Exercice proposé 1:
Recopiez fidèlement le passage du texte sur Zachée allant de « L’Évangile de Luc » à « les peurs personnelles. ».

Extrait source:
━━━━━━
La Communion au-delà des maux et des mots

Une Université de la solidarité et de la diaconie aura lieu les 18 et 19 novembre prochains à Lausanne. Lors de cette rencontre romande nous désirons apprendre les uns des autres, chacun avec nos fragilités et nos richesses humaines, portés par la conviction que nos différences sont des valeurs à partager pour découvrir en profondeur qui nous sommes.

Zachée descend vite, il faut aujourd’hui que je séjourne chez toi (Lc 19,5)

L’Évangile de Luc (19,1-10) nous raconte l’histoire d’une rencontre improbable entre Jésus et un homme à la fois fort et fragile, puissant et méprisé. Ce récit nous montre qu’une vraie rencontre est possible quand deux personnes s’ouvrent l’une à l’autre, malgré les freins sociaux, le regard des autres et les peurs personnelles.

Zachée cherchait en effet à voir Jésus, attiré par ce qu’il entendait de ses actions et de sa miséricorde manifestée à tous. Collecteur d’impôts, riche et puissant, mais en même temps considéré par tous comme pécheur public et mis au ban de la société de son époque, Zachée est également désavantagé physiquement, de très petite de taille, peut-être était-il handicapé. Pour atteindre son objectif de voir Jésus, il aurait pu mette en œuvre sa richesse et sa puissance, mais il fait au contraire un effort simple et concret qui l’engage dans sa fragilité : il court en avant et grimpe à un arbre. Situation cocasse pour rencontrer quelqu’un, n’est-ce pas ? En fait, il souhaite la rencontre, mais n’y est pas totalement disposé, il s’approche mais se met à distance. En hauteur, il veut voir sans être vu… Peut-être a-t-il peur du regard de Jésus posé sur lui. Mais Jésus s’arrête, lève les yeux sur Zachée et s’invite dans sa maison, dans son intimité : vite, il faut aujourd’hui que je séjourne chez toi. Cette rencontre n’est pas vue d’un bon œil par les bien-pensants et les tenants de la norme sociale : Jésus n’a rien à faire avec un homme de cet acabit. Mais le fait que Jésus offre son amitié à Zachée le transforme totalement. Zachée s’exclame : Eh bien ! Seigneur, je fais don aux pauvres de la moitié de mes biens et, si j’ai fait tort à quelqu’un, je lui rends le quadruple. Sa richesse le plongeait dans une grande misère relationnelle, car elle l’isolait dans une solitude mortifère. Jésus, qui accepte de franchir le seuil de sa solitude pour séjourner avec lui, vient rejoindre Zachée dans sa fragilité et sa vulnérabilité. Zachée réalise que la vraie et seule richesse se trouve dans les relations humanisantes, la justice et l’amitié offertes, dans les mains qui se rencontrent pour l’échange fraternel. Et Jésus exprime alors sa joie : Aujourd’hui le salut est venu pour cette maison (…) Le Fils de l’homme est venu chercher et sauver ce qui était perdu.
━━━━━━
Données fournies:
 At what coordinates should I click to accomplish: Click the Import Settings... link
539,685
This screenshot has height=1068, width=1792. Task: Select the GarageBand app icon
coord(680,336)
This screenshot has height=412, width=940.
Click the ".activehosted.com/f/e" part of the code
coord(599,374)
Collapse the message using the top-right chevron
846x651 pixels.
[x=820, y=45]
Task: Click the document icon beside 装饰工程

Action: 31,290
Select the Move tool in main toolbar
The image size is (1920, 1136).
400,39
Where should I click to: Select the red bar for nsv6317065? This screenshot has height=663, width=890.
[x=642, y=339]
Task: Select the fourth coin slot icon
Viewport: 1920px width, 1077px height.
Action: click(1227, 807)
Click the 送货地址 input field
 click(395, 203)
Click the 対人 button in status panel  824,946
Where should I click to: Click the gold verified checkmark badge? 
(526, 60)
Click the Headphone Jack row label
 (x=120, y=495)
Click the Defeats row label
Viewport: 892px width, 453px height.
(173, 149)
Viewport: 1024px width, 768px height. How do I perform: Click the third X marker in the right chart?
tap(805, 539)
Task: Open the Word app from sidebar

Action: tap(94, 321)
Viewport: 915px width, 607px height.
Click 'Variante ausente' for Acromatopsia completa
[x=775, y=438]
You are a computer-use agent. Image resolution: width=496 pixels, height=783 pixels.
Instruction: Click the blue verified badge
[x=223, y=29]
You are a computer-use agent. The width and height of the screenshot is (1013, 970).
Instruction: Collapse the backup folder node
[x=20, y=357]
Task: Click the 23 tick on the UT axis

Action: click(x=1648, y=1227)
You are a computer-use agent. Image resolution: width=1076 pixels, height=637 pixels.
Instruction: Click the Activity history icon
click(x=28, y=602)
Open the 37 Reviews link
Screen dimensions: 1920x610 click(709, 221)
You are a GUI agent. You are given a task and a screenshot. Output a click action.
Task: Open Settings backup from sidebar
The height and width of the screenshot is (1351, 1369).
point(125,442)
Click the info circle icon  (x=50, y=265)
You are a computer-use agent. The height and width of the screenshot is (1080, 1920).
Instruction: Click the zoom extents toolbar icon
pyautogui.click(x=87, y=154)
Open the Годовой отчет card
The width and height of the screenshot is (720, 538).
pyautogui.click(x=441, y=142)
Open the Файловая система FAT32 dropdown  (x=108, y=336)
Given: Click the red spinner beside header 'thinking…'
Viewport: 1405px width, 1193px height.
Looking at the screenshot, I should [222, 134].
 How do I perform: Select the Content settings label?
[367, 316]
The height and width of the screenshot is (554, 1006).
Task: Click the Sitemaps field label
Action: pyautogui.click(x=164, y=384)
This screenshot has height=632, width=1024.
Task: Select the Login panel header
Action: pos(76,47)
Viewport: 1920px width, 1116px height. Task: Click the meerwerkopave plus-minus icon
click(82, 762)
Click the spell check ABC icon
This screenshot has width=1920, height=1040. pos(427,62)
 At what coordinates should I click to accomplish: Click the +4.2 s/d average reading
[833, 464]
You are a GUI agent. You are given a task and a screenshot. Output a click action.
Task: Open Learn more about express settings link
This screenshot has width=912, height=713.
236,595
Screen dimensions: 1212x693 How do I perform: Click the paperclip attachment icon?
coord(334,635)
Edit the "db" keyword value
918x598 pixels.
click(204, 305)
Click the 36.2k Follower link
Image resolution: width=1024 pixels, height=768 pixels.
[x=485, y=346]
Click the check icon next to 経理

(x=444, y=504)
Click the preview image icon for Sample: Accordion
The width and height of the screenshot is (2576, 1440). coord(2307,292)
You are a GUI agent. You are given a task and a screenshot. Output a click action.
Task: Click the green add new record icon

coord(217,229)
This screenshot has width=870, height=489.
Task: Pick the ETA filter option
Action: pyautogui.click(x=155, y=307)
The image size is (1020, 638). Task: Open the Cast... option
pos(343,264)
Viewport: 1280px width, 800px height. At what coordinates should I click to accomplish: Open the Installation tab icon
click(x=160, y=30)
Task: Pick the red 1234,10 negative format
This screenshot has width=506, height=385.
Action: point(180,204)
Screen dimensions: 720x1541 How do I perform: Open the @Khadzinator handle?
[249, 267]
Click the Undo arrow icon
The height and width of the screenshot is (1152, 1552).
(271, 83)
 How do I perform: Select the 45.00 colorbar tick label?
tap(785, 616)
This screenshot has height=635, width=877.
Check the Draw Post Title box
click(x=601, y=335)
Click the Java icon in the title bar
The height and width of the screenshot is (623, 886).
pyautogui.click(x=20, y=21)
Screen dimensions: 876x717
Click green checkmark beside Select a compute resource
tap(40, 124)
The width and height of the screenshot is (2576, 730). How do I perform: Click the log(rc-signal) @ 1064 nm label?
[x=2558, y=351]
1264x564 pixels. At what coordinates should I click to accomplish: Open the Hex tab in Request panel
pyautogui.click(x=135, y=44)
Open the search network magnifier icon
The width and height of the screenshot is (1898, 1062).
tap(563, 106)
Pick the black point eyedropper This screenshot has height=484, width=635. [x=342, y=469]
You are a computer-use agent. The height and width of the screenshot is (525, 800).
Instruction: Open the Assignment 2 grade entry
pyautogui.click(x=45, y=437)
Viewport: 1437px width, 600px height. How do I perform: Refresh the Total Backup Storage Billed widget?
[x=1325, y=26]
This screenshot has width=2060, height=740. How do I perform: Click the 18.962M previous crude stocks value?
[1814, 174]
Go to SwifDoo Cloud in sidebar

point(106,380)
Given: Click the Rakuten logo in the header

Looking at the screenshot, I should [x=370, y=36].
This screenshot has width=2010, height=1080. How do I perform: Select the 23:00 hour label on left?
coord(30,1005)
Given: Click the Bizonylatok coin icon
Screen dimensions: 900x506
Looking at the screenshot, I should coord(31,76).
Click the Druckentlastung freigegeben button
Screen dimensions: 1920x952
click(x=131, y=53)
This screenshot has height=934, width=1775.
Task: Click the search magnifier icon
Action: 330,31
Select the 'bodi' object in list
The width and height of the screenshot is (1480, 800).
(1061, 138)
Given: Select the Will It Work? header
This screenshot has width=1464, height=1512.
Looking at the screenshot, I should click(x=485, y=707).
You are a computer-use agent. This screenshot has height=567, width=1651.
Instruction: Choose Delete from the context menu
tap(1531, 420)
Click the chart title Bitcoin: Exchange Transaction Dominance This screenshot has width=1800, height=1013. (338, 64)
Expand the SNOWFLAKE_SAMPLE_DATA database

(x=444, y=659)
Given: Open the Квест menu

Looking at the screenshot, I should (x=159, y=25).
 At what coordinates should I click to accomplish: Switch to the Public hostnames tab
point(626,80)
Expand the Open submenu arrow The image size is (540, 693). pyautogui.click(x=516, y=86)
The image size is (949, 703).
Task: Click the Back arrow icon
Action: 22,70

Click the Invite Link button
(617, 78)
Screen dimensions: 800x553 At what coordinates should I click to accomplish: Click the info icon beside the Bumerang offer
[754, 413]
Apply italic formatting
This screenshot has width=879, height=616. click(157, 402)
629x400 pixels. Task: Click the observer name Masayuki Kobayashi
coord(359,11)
━━━━━━
Exercice proposé 2:
Modifiez les lignes des enregistrements qui vont de la ligne contenant « How do I perform: Select the 45.00 » à la ligne contenant « Pick the black » : remplacez « icon » par « symbol » et laissez tout le reste intact.

Réponse 1:
L’Évangile de Luc (19,1-10) nous raconte l’histoire d’une rencontre improbable entre Jésus et un homme à la fois fort et fragile, puissant et méprisé. Ce récit nous montre qu’une vraie rencontre est possible quand deux personnes s’ouvrent l’une à l’autre, malgré les freins sociaux, le regard des autres et les peurs personnelles.

Réponse 2:
 How do I perform: Select the 45.00 colorbar tick label?
tap(785, 616)
This screenshot has height=635, width=877.
Check the Draw Post Title box
click(x=601, y=335)
Click the Java symbol in the title bar
The height and width of the screenshot is (623, 886).
pyautogui.click(x=20, y=21)
Screen dimensions: 876x717
Click green checkmark beside Select a compute resource
tap(40, 124)
The width and height of the screenshot is (2576, 730). How do I perform: Click the log(rc-signal) @ 1064 nm label?
[x=2558, y=351]
1264x564 pixels. At what coordinates should I click to accomplish: Open the Hex tab in Request panel
pyautogui.click(x=135, y=44)
Open the search network magnifier symbol
The width and height of the screenshot is (1898, 1062).
tap(563, 106)
Pick the black point eyedropper This screenshot has height=484, width=635. [x=342, y=469]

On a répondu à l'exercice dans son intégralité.